EURUSD is expected to consolidate in a limited range.
The EURUSD pair fails to establish impetus on the opening day of a new week, oscillating in a narrow trading zone. Just above the mid-1.0500s during the Asian session.
The possibility of additional Fed policy tightening causes a new leg higher in US Treasury bond rates. Which continues to support the US Dollar (USD). Aside from that, future ECB rate rises are expected. For the time being. This may operate as a headwind for the EURUSD pair. However, the risk-on urge prevents traders from putting new wagers around the safe-haven Greenback.
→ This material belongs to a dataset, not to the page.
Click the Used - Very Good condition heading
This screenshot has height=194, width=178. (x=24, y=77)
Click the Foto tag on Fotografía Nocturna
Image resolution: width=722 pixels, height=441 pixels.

Providing some support to market prices.
EURUSD Technical Outlook
Technically, the current drop over the last two and a half months has been following a downward-sloping channel. Indicating a well-established short-term downtrend. Furthermore, the daily Relative Strength Index (RSI) has recovered from oversold area and now favors bearish traders. This, together with the occurrence of a death cross, shows that the EURUSD pair’s path of least resistance is to the downside.
Some follow-through selling below the daily low, around 1.0555, will confirm the trend. Bearish bias could pull spot prices down below the psychological barrier of 1.0500, or the lowest level since January last week. The latter corresponds to the bottom end of the aforementioned trend channel and should serve as a turning point. A strong breach below will, in turn, pave the way for a continuation of the downward trend towards the 1.0400 round figure.
On the other hand, the 1.0600 level, followed by Friday’s swing high around 1.0615. Could limit the EURUSD pair’s immediate gain. A prolonged rise over 1.0700 might spark a short-covering rally, lifting spot prices towards the trend-channel barrier. Which is now positioned at the round number.
Meanwhile, some follow-through purchasing will indicate that the pair has bottomed out. and change the short-term bias toward optimistic traders.